On a practical level, studying English will give you the opportunity to develop skills that are important in many professions. As just one example, analytical skills developed in reading a character from a novel can serve the marketing professional as he develops a profile of his customer. And communication skills, specifically clear writing and speech, are highly prized in law, business, and education, a few of the fields English majors gravitate to when choosing a graduate program.
Pride and Prejudice and Persuasion, by Jane Austen, Jane Eyre, by Charlotte Brontё, Middlemarch, by George Eliot, The Needle's Eye, by Margaret Drabble, July's People, by Nadine Gordimer, My Antonia, by Willa Cather, Brave New World, by Aldous Huxley, Lord Jim, by Joseph Conrad.
- Conway, K. "Do's and Don'ts of Effective Writing Conferences." The Teaching Professor, (November 1998): 3.
- Conway, K.. "Teaching Jane Eyre and Wuthering Heights in a Survey of the Nineteenth-Century English Novel. Pedagogy 5.3 (2005): 247-251.
- Conway, K.. "The Disclosure of Secrets: Reflection and Growth in Jane Eyre and Middlemarch." The Victorian Newsletter 113 (2008): 22-37.
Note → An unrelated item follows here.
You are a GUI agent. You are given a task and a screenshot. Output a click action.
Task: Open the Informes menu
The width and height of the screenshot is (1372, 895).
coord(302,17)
- Conway, K. "Negotiating the Sexual Contract: The Heroine's Labor in a Jane Austen Novel." Literary and Poetic Representations of Work and Labor in Europe and Asia during the Romantic Era. Eds. Christopher R. Clason and Robert F. Anderson. Lewiston, NY: Edwin Mellen Press, 2010. 37-52.
- Schecter, R., Conway, K., Neylon, M. & Pemberton, F. "The Genesis of a Faculty Professional Center. The Journal of Staff, Program, and Organization Development 16.3 (1998-99): 143-54.